— Я пытаюсь помочь.
— Почему?
Ее хрупкое тело вздрагивает, и ее голос напряжен, когда она говорит:
— То, что там творится, не наше занятие. Так не должно быть.
Все возражения, которые я планировал, застревают у меня в горле.
— Не понимаю…
— Тебе и не нужно понимать, — она указывает на Дегре, чья кожа стала болезненно зеленой. Вдвое зеленее, чем пятна на Анне и Франсуазе. — Ты хочешь спасти его или нет? У него мало времени.
Я смотрю на бледное лицо Дегре, его сморщенную впалую грудь.
— Что это?
— Форма алхимической магии под названием дезинтегратор. Огненные стрелы разжижают жертв изнутри. Так что каждую секунду, пока ты теряешь время, сомневаясь во мне, печень твоего друга разлагается, его сердце иссушается, а кости превращаются в пепел.

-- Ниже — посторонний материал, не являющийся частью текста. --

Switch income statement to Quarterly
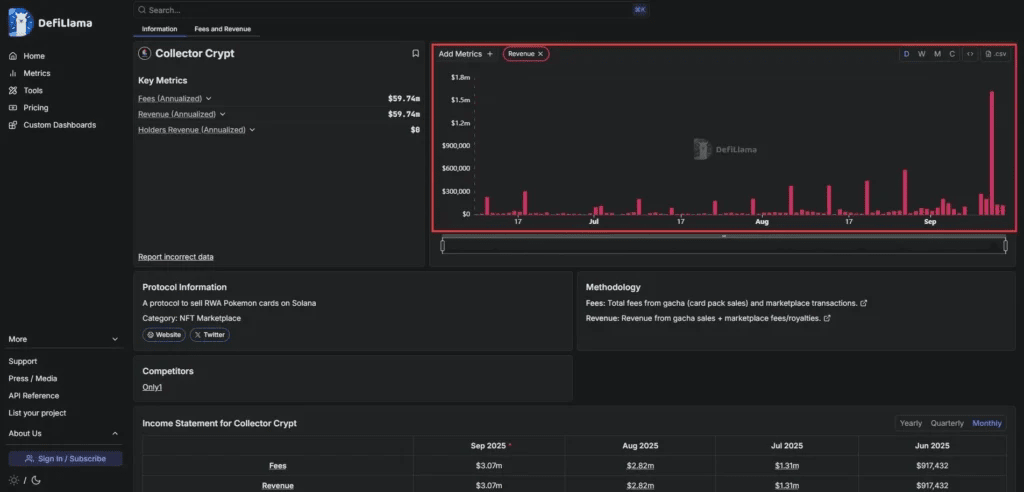1024x492 pixels. [x=947, y=423]
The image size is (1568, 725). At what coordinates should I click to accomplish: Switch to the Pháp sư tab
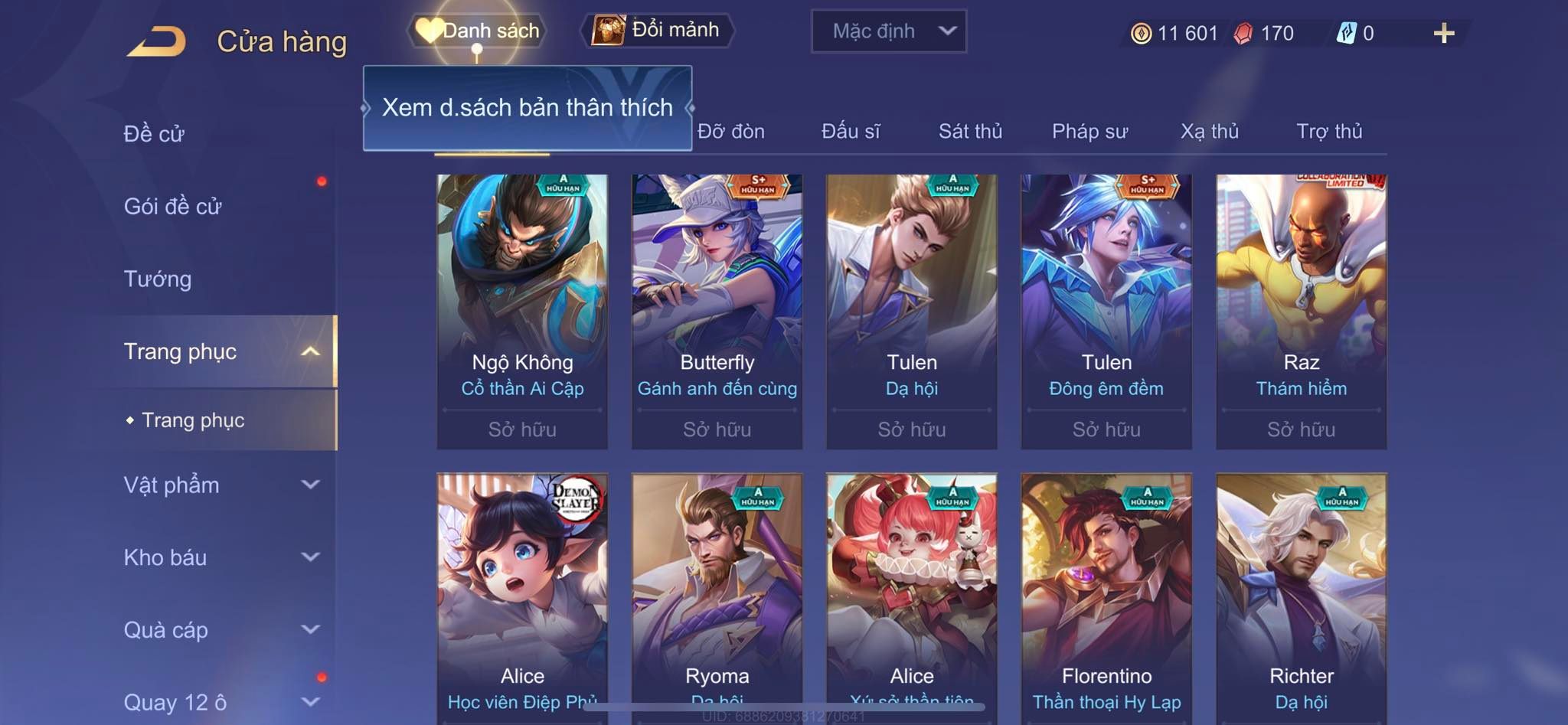[1089, 132]
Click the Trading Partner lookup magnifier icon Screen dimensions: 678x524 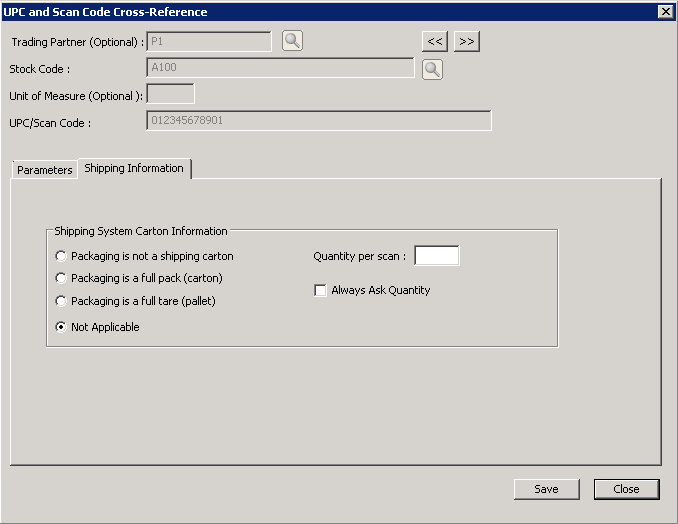[x=291, y=41]
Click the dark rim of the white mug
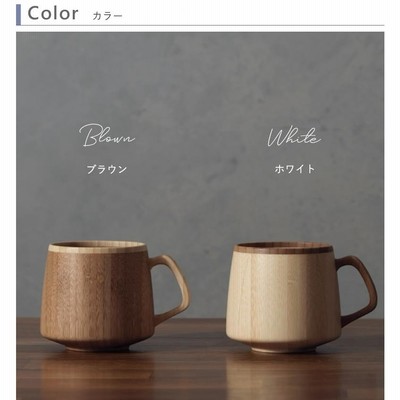This screenshot has width=400, height=400. [x=283, y=249]
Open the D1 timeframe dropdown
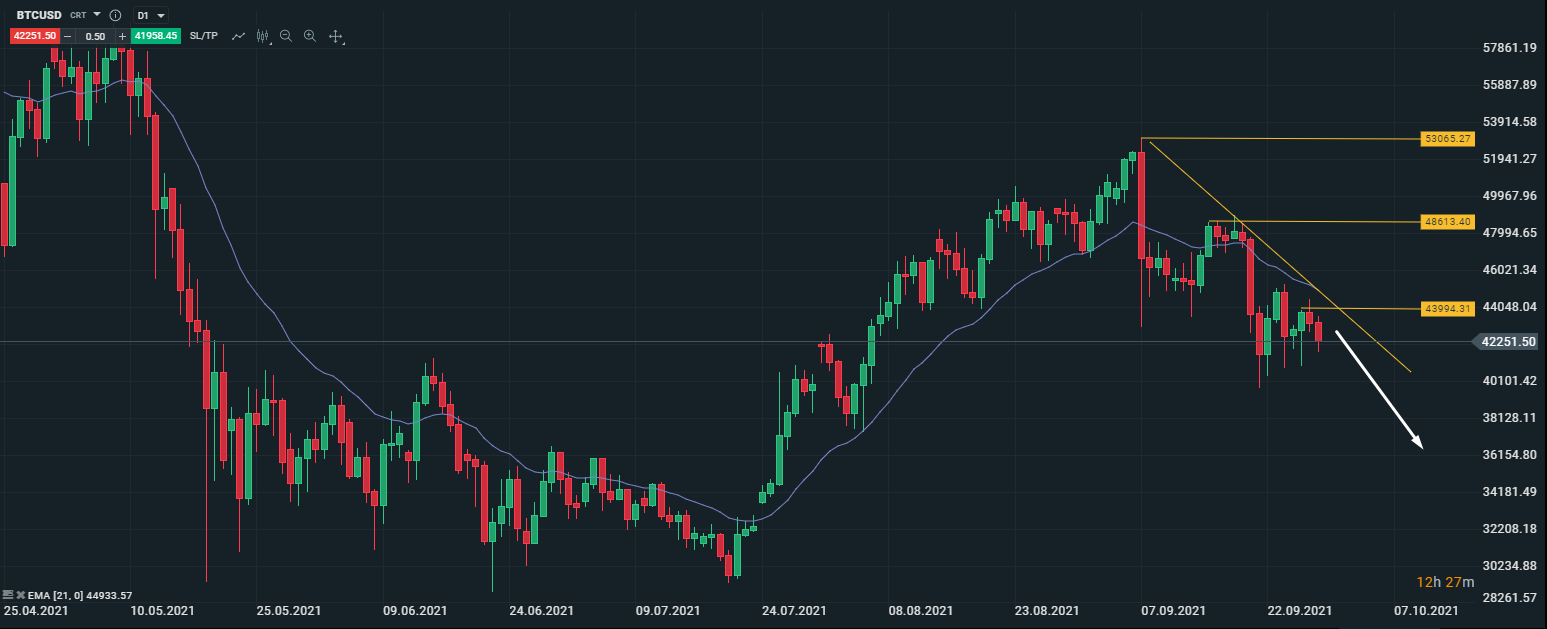This screenshot has width=1547, height=629. 151,16
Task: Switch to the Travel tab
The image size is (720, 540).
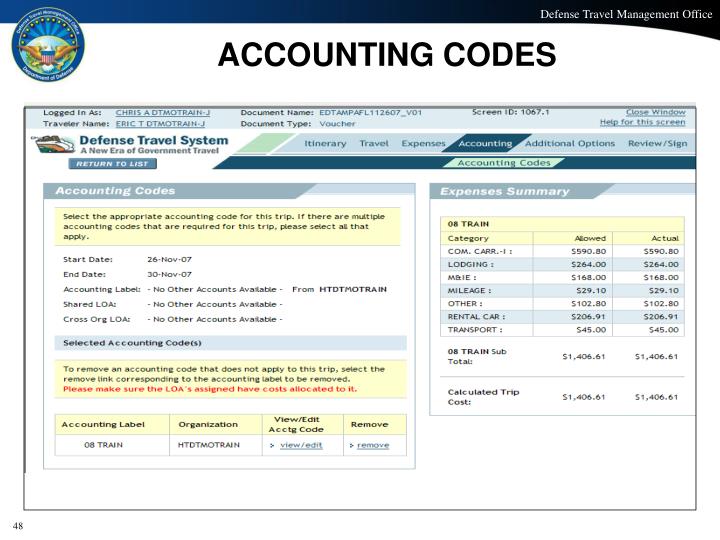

Рвота подступает к горлу. Его кости станут пеплом? Я сглатываю и бегу за стену икон. Я роюсь в церкви без благоговения, пока не нахожу чашу и проповедь для растопки. Я снимаю лампу и хватаю кусочек кремня, надеясь, что Бог не накажет меня. Я спешу к Дегре.
Я складываю листы и поджигаю их лампой. Девушка ставит тарелку для сбора на огонь и выдавливает в миску пасту с неприятным запахом и щепотку трав. Помешивая смесь одной рукой, она возвращает мешочек в платье другой.
Когда она кашляет, я понимаю, что смотрю на ее грудь. Опять. Жар обжигает мои щеки, и я дергаю за воротник, опускаюсь на колени рядом с Дегре. Девушка разрывает его рубашку и наносит мазь на его вогнутую грудь. Паста светло-серая и пахнет хуже, чем канализация, что я не считал возможным. Я прикрываю нос.
— Что это?
— Барвинок и серая амбра, — говорит она, наблюдая, как грудь Дегре поднимается и опускается. Она встает, сдувает кудри со своего лица и сильнее втирает смесь в его кожу.
— И это случайно оказалось под рукой?
— Да. Я виновата, что Лесаж может наколдовать дезинтегратор, поэтому я придумала противоядие.
— Противоядие, — я смеюсь. — Что ты знаешь об исцелении?
Руки девушки замирают, и она смотрит на меня с таким отвращением, что я проглатываю свой смех и отодвигаюсь.
— Для тебя лучше, чтобы я много знала, сударь, если ты хочешь, чтобы твой друг остался в живых. Теперь рапиру, будь добр, — она протягивает руку.
Я обнажаю рапиру, но не могу заставить себя отдать ее.
— Если бы я хотела убить тебя, ты был бы мертв. И если ты хочешь, чтобы он жил, ты дашь мне то, что мне нужно, — она хватает рапиру с кряхтением, затем, добавив немного мази на грудь Дегре, помещает кончик лезвия прямо под его грудину. Я хватаюсь за скамейку и стараюсь ничего не говорить, но сдавленный вопль срывается с моих губ, когда она давит. Кровь сочится вокруг лезвия, становясь все темнее.